We performed a biomechanical study on human cadaver spines to determine the effect of three different interbody cage designs, with and without posterior instrumentation, on the three-dimensional flexibility of the spine. Six lumbar functional spinal units for each cage type were subjected to multidirectional flexibility testing in four different configurations: intact, with interbody cages from a posterior approach, with additional posterior instrumentation, and with cross-bracing. The tests involved the application of flexion and extension, bilateral axial rotation and bilateral lateral bending pure moments.

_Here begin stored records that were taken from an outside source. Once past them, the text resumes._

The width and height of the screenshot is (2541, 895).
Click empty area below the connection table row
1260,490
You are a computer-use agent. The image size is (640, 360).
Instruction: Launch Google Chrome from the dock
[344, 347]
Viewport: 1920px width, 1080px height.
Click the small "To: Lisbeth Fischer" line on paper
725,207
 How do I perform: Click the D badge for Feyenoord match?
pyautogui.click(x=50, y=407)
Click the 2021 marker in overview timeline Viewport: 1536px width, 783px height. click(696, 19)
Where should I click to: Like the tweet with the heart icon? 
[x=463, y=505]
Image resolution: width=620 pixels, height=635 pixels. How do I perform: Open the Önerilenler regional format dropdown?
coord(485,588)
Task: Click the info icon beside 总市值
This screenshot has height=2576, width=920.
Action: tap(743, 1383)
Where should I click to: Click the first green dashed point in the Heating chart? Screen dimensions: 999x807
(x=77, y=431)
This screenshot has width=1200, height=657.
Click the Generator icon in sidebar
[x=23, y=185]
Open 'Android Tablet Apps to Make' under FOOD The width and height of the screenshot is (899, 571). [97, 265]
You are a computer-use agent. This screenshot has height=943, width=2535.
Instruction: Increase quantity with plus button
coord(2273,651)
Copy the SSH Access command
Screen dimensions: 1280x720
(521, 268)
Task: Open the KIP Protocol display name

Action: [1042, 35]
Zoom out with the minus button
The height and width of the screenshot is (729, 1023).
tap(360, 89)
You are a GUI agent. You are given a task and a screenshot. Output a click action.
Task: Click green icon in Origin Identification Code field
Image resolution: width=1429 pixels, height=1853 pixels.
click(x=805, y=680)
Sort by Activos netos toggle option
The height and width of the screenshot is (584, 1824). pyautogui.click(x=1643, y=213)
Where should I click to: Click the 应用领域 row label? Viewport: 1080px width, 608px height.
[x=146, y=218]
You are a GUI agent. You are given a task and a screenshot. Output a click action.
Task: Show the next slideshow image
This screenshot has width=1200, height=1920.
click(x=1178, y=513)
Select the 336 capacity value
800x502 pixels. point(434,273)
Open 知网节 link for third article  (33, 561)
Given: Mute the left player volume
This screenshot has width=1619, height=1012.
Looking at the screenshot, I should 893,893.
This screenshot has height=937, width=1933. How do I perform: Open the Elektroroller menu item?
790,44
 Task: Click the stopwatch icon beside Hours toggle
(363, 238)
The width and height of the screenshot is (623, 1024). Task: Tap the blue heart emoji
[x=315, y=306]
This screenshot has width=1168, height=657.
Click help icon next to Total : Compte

The relative movements between the vertebrae were recorded by an optoelectronic camera system. We found no significant difference in the stabilising potential of the three cage designs. The cages used alone significantly decreased the intervertebral movement in flexion and lateral bending, but no stabilisation was achieved in either extension or axial rotation. For all types of cage, the greatest stabilisation in flexion and extension and lateral bending was achieved by the addition of posterior transpedicular instrumentation. The addition of cross-bracing to the posterior instrumentation had a stabilising effect on axial rotation. The bone density of the adjacent vertebral bodies was a significant factor for stabilisation in flexion and extension and in lateral bending.